In September, the U.S. Court of Appeals in Washington, D.C., heard arguments in Verizon vs. FCC—the court case that could overturn the Federal Communications Commission’s Open Internet Order, which prevents Internet service providers (ISP) from blocking or slowing down content and apps that connect over the Internet. If Verizon gets its way, the FCC’s rules protecting net neutrality and shielding Internet users from corporate control will disappear, making the Internet more open to censorship and more expensive. It would become a one-way communications medium not unlike cable TV.

Verizon wants to give phone and cable companies free rein to prioritize Web traffic (faster loading speeds for the highest bidders, slower speeds for everyone else), to block content they don’t like, and to reject apps that compete with their own offerings. Their goal is essentially to turn the Internet into a walled garden that looks awfully similar to cable television.

The Internet shouldn’t be a walled garden. It should remain a haven for innovation and free expression. As so many startups and political activists know, open, affordable and fast communications networks for everyone are essential to our individual, economic, and political freedoms.
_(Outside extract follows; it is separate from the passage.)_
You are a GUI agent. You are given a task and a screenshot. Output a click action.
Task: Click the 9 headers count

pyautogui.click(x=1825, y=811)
Without net neutrality, Internet service providers—using some of the same technology they use to help the NSA spy on us—will be able to potentially block our online speech outright by filtering for certain kinds of content (BitTorrent traffic, streaming movies from competing providers) and then block or slow down that content. They could also resort to even more brutish tactics. Last year, for example, AT&T simply blocked most iPhone users from accessing FaceTime over mobile connections; it was the threat of action from Free Press and others that forced them to open up.
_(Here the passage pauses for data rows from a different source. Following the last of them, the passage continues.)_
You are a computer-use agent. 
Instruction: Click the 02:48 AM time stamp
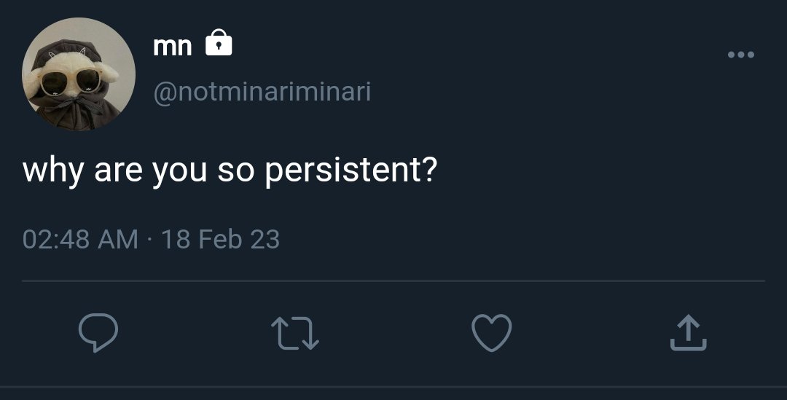[80, 239]
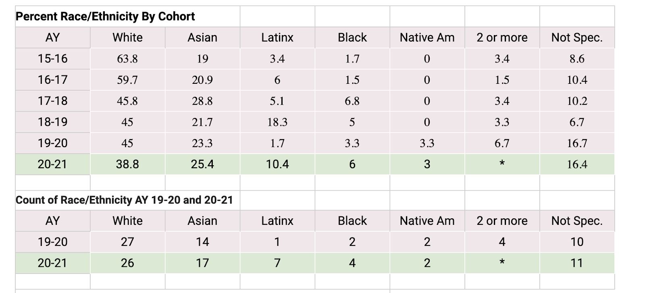Screen dimensions: 645x293
Task: Click the 10.4 Latinx value in green row
Action: point(277,164)
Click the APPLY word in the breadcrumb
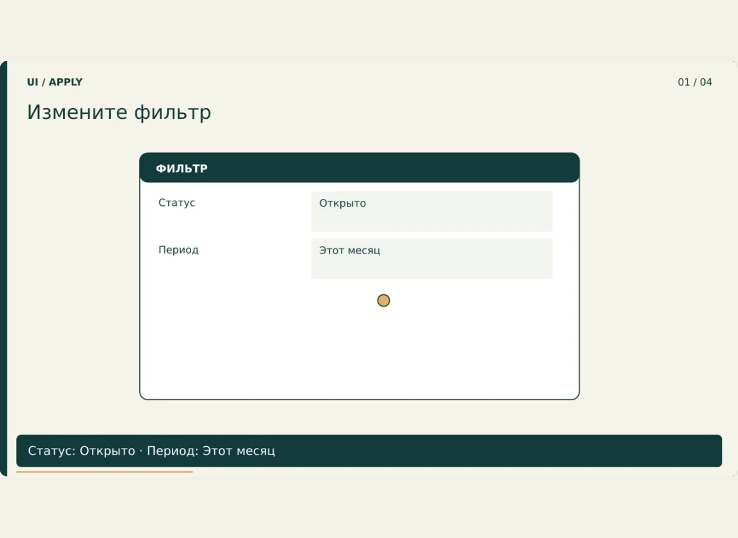This screenshot has height=538, width=738. click(x=66, y=82)
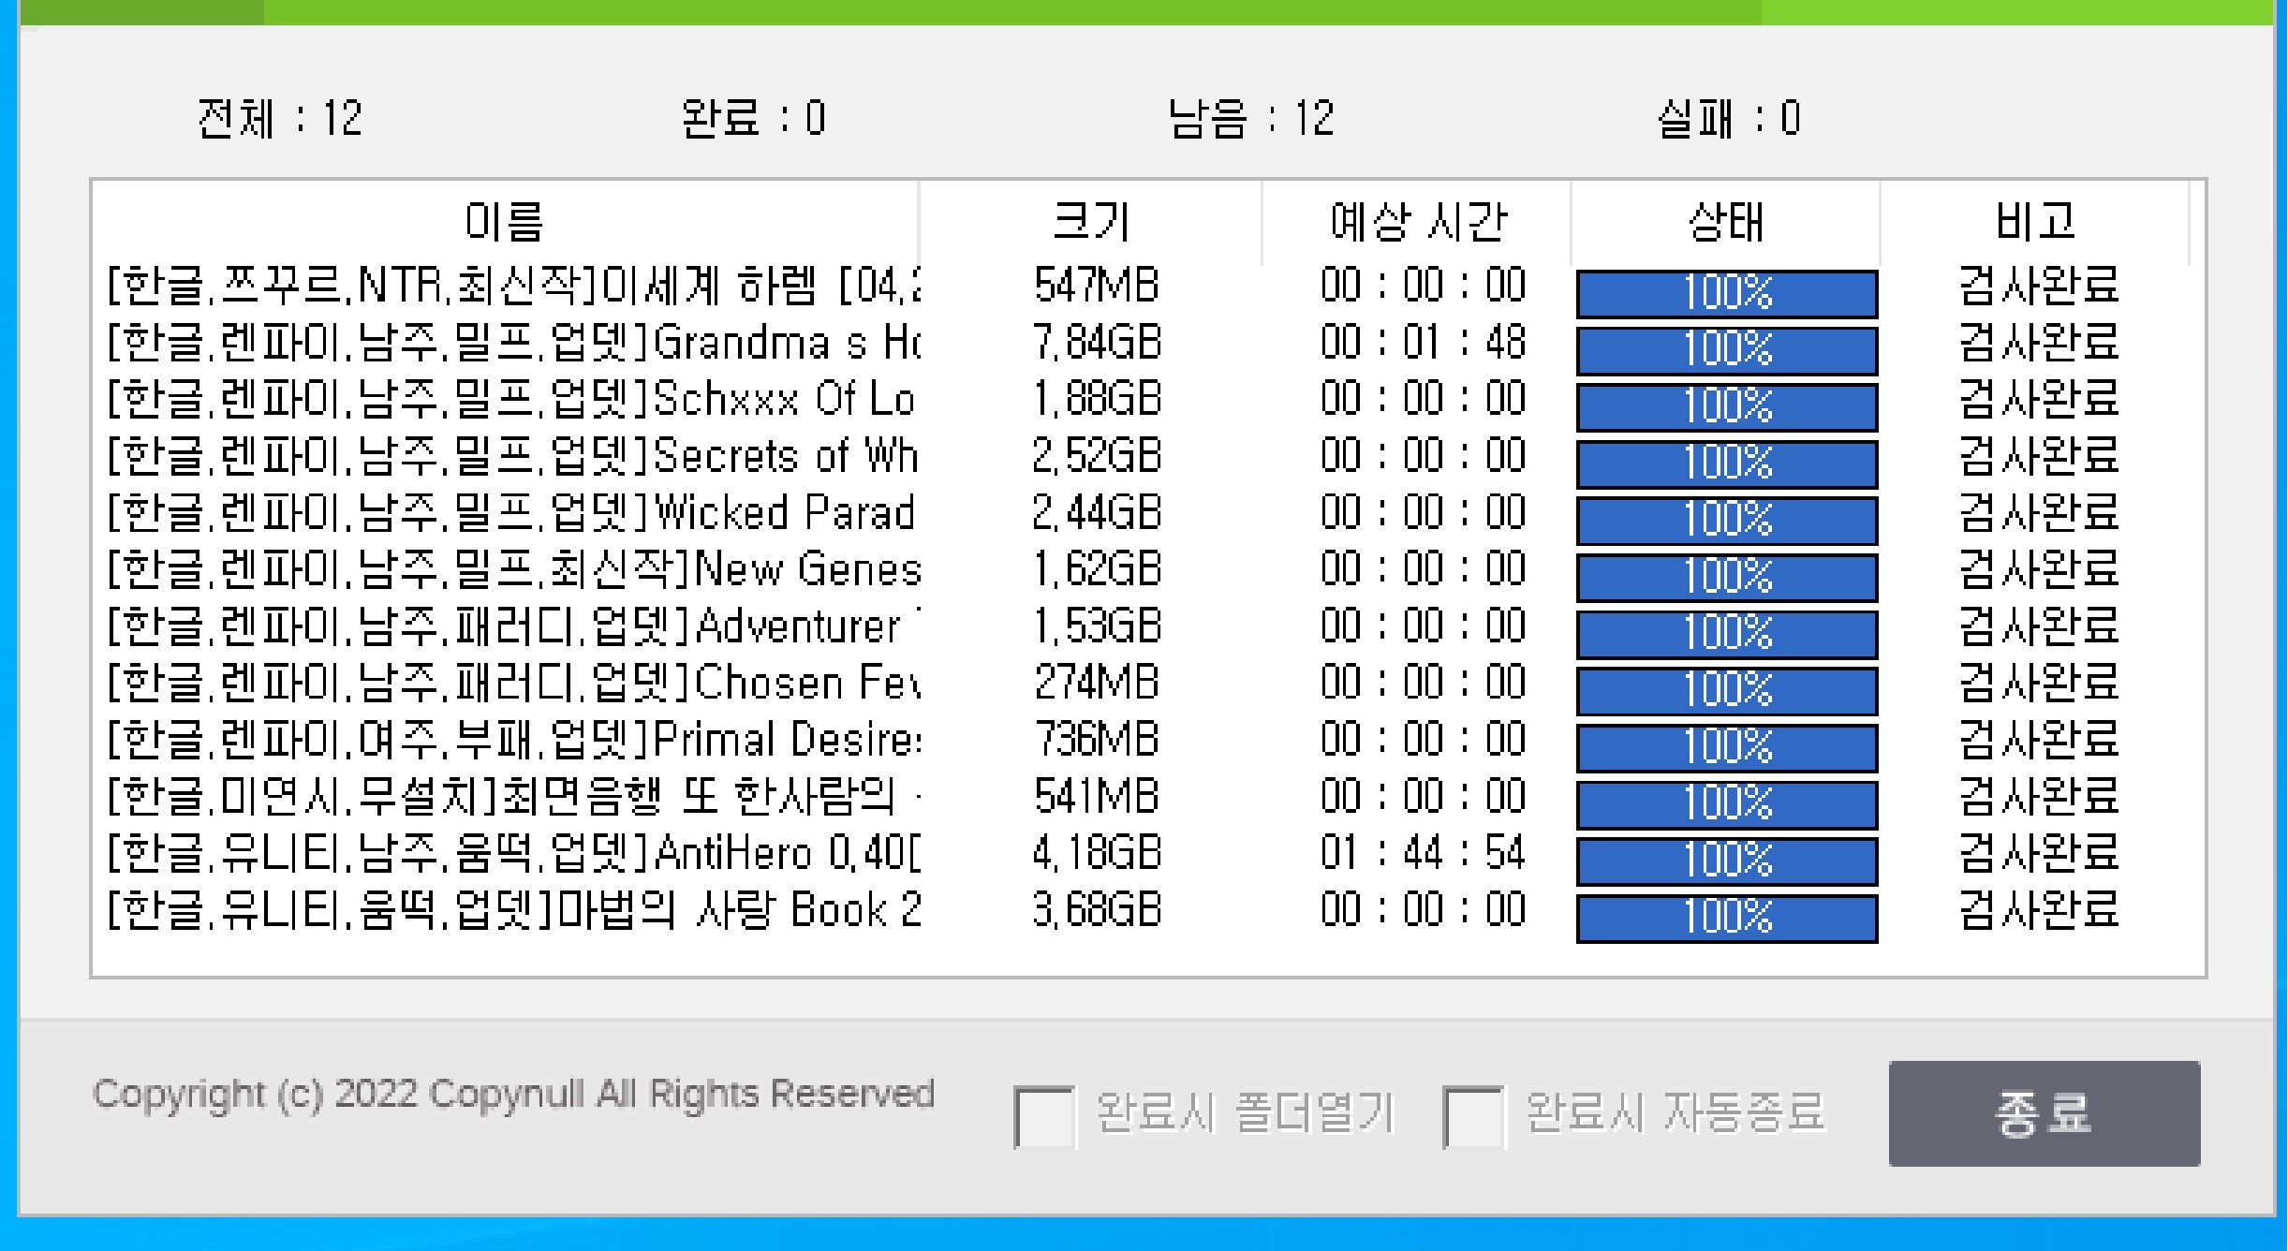2288x1251 pixels.
Task: Click the 종료 button
Action: (2043, 1113)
These ISPs don’t see the Internet as the empowering, democratizing force so many of us seek to protect. Instead, they see nothing but an ocean of “content” they need to “monetize.” The only way to do that is to clamp down on all this free speech and innovation. Perversely, Verizon has argued that while Internet users should have no expectation of freedom online, it has a First Amendment right to block the content that flows over its pipes.
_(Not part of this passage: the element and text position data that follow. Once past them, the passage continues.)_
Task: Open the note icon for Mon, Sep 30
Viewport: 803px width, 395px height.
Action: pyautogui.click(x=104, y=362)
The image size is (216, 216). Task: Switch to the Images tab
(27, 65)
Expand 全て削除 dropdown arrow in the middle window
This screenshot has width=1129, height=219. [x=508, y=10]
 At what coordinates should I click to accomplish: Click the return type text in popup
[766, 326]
We also need to be mindful of the fact that the mechanisms that ISPs use to block and control our messages aren’t that different from the ones the NSA uses to watch us. Whether it’s a government or a corporation wielding these tools or the two working together with overreaching surveillance programs, prying into the origins and contents of our communications breaks the technical underpinnings of the Internet and makes it less secure. Like the Stop Online Piracy Act would have done, Verizon’s ambitions to remove net neutrality protections would be a technological and socio-political nightmare.

Everyone should be able to rely on the open Internet, whether that’s to build the next Netflix, organize the next MoveOn.org, or create the next Drudge Report. We simply can’t afford for AT&T and Verizon to pick and choose the winners and losers on the Internet. We must guarantee future generations of users that the Internet we love won’t become simply a platform for corporate speech or just another tool for government spying. We must protect the Internet that lets us connect and create, that rejects censorship and values our right to communicate in public and in private.

All is not lost, but we have work to do. Whether or not Verizon wins its case, we’ll still have the chance to pass policies that would bring the open Internet to more people than ever before. We need to protect and promote access—and make sure that AT&T, Verizon and other broadband providers keep their hands off the Internet we love.

Josh Levy is Internet campaign director at  Free Press, where he leads work to secure an open Internet, strong protections for mobile phone users, public use of the public airwaves, and universal access to high-speed Internet.